Population and Trends

All known records of Cyathus magnomuralis are from Araripe National Forest, at an altitude ranging from 760 to 920 m and with the rainy season from January to May (IBAMA, 2004; Ribeiro-Silva et al., 2012). Based on the organism’s ecology, there’s only one population exclusively to the National Forest, growing at the final periods of rainfall in the Araripe plateau (mid-end of May)
The species has an Extent of Occurrence (EOO) of 577 km² and 20 km² of Area of Occupancy (AOO), with a pattern of 2 mature individuals per site, formed by a single fragment of mycelium that develops in small trunks in the vicinity of where the peridiole was fixed during the dispersion process. As it is a fungus that grows on decaying wood, it can be considered generations of 10 years. The population decline was estimated in light of extension loss of suitable habitat for the Caatinga (Beuchle et al., 2015; Câmara et al., 2015; Antongiovanni et al., 2020) and the putative influence that habitat degradation has on species occupation in a given environment (Berglund & Jonsson, 2003; Haddad et al., 2015). Based on this information, we can assume a global habitat loss of 30,6%, and precautionarily assume the double of this value as a population decline of the fungus, reaching 61,2% within three generations (30 years). For these reasons this species is assessed as Endangered under criteria A3c; B1+2b.

Population Trend: Decreasing

Habitat and Ecology

Cyathus magnomuralis is found growing on decaying wood in the Araripe National Forest, a phytophygsonomie known as “brejo de altitude” (humid forest inserted in the Brazilian Caatinga domain), with samples collected in May, the end of the period with higher local rainfall. Species of the genus Cyathus are organisms that need more open forest areas, either in natural forest glade or in areas along trail edges, developing in moist and soft plant debris in a more advanced process of decomposition (old plant debris which has suffered initial decomposition by other lignocellulolytic fungi for at least a week or two before). Naturally open (non-deforested) forest areas are important to ensure that the raindrops come into contact with the mature fruiting body, allowing the ejection of the peridiole (a resistant and dormant structure where the spore is produced and stored) at a distance of up to 2 meters from the location of the basidiome.

Subtropical/Tropical Dry Forest


Because Cyathus magnomuralis is located exclusively in the Araripe National Forest, its distribution is strongly reduced. Large reduction of forestal areas and fragmentation can directly affect the occurrence of the organism in these habitats. The exaggerated fragmentation due to anthropic actions has already reduced the Caatinga biome to half of its total extension, the remaining fragments are influenced by fire, deforestation, agribusiness, and biological invasion, mainly in the northern and northeastern portions of the biome, and specifically for the Araripe National Forest, biopiracy and hunting are strong threats to biodiversity (Câmara et al. 2015; Beuchle et al., 2015; Antongiovanni et al., 2020).

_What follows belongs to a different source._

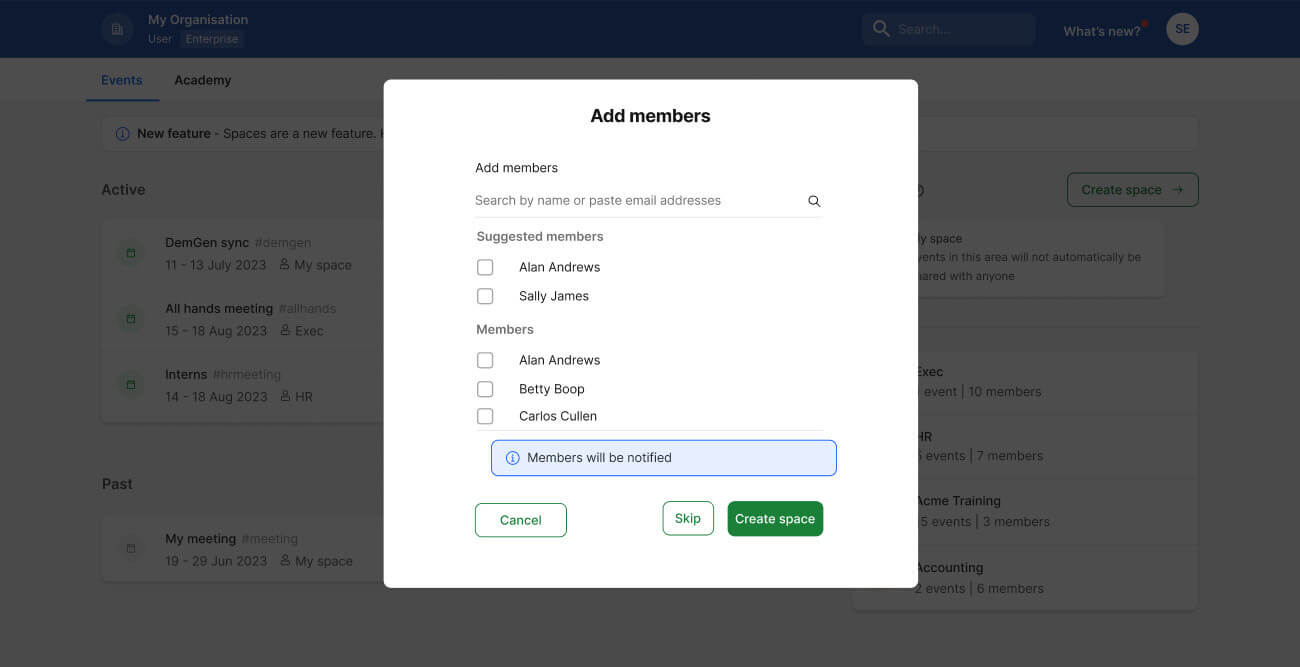The width and height of the screenshot is (1300, 667).
Task: Click the calendar icon beside All hands meeting
Action: click(x=130, y=319)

Agro-industry grazing, ranching or farmingUnintentional effects: large scale (species being assessed is not the target) [harvest]Increase in fire frequency/intensityUnspecified species

Conservation Actions

Maintenance of the conservation area of the Araripe National Forest, as well as the creation of new regions that are not yet cataloged and need work involving biodiversity. In addition, control of illegal deforestation is fundamental to protect Cyathus magnomuralis before it’s come to extinction. The effective application of existing environmental laws in Brazil is also an action to be taken by environmental authorities and politicians.

Site/area protectionPolicies and regulations

Research needed

Studies involving Cyathus biodiversity are still needed to see if the occurrence of C. magnomuralis is not underestimated once this species is rare and exclusive to Araripe National Forest. Additional expeditions in the region and surrounding areas may evidence whether Cyathus magnomuralis is endemic to this site or can be found in other Caatinga or Cerrado areas.

Population size, distribution & trends

Use and Trade

No commercial or traditional use was known for the species.